C’est en revenant d’Afrique, au sortir de l’adolescence, que Frédéric Valabrègue dit s’être mis à l’écriture d’un premier roman. Des années après, avec Le Candidat, il revient sur cette terre pour un « livre de gratitude » qui rassemble des images demeurées intactes ajoutées à celles véhiculées par les médias, la littérature ou le cinéma.
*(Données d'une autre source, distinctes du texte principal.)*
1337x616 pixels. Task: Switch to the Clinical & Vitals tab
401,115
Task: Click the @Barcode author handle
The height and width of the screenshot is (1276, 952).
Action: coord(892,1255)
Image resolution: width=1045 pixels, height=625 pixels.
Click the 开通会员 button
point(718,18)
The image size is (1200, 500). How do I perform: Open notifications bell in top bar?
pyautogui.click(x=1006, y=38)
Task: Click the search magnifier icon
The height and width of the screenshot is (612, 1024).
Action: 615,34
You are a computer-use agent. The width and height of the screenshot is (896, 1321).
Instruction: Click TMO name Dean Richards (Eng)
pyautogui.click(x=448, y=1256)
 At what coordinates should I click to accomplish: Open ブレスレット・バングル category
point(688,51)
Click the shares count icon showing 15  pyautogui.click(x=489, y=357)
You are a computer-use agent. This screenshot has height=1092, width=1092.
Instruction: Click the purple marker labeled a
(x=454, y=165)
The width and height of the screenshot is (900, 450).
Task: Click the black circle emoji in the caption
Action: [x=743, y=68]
Le jeune Burkinabé Abdou, un « zéro économique », vit dans la boucle du Niger et veut quitter sa condition pour aller vers l’Europe. « Le vrai départ fout les choquottes », mais une fois parti, le jeune voyageur fait montre d’un culot irrésistible, porté par son enthousiasme et sa connaissance incroyable de tous les environnements culturels qui le façonnent ou qui régissent les personnes qu’il croise. Comme les enfants du Vert-Clos, Abdou n’est pas candide, mais sait feindre la naïveté quand c’est utile, par exemple avec « son » premier couple de touristes. « Les pâtes, c’est pas terrible quand on mange avec la main parce que je sais pas entortiller autour de la fourchette (…). Ça fait passer cinq bonnes minutes de rigolades. Vous avez raison, dès qu’un noir est un peu con, ça met en joie. » Gai et astucieux, Abdou possède des connaissances surprenantes, transmises par les traditions, par un vernis scolaire francophone qui perdure (ah, les Fables de La Fontaine ! ), par quantité d’informations ingurgitées on ne sait comment. Il utilise tout cela intuitivement, à la manière des « tâtonneurs » réparant les appareils électroniques sans aucune connaissance : « Il démonte, il bouge les fils. Parfois ça marche. » Même si le livre ne fait pas l’économie d’une dénonciation de la violence exercée insidieusement à l’égard de tout un continent, de sa jeunesse massacrée et bien sûr de la tragédie des migrants. Ainsi, Abdou ira jusqu’à la mer, jusqu’à la fin. « J’ai songé à une solution ou à une conclusion. Toutes les fins sont provisoires, sauf la dernière. » Mais c’est par la présence et la hardiesse d’un style que cette réalité-là s’impose à nous, et non par des images rabâchées.
« Langue poubelle ».
Car le roman avance au rythme même de cette aventure : par à-coups, par opportunisme, par sanse (la chance) saisie au vol, et surtout en rebondissant sur les mots et la syntaxe, vrais moteurs de ce périple. Abdou maîtrise ou adapte un langage multiple fait de formules apprises et réutilisées, d’une « infralangue » qui se passe de mots et qui permet de parler de nombreux dialectes (que l’auteur ne cherche à reconstituer que par une certaine tonalité), de fragments de connaissances lexicales recyclés de manière à la fois incongrue et parfaitement légitime (« Dans de nombreuses langues, le redoublement d’un mot lui confère du vague et de l’incertitude »). Le texte ne cherche pas à faire « couleur locale » et pourtant il arrive à évoquer la spécificité d’un langage qu’on peut décrire comme étant une « langue poubelle » réunissant les débris de toutes les autres. « Ya plus personne pour parler une langue en entier. Ya plus de langue entière. » Le roman Les Mauvestis ne procédait pas autrement quand il parvenait à évoquer la tchatche marseillaise en dotant ses personnages venus des « quartiers » d’une langue noble et d’une rhétorique.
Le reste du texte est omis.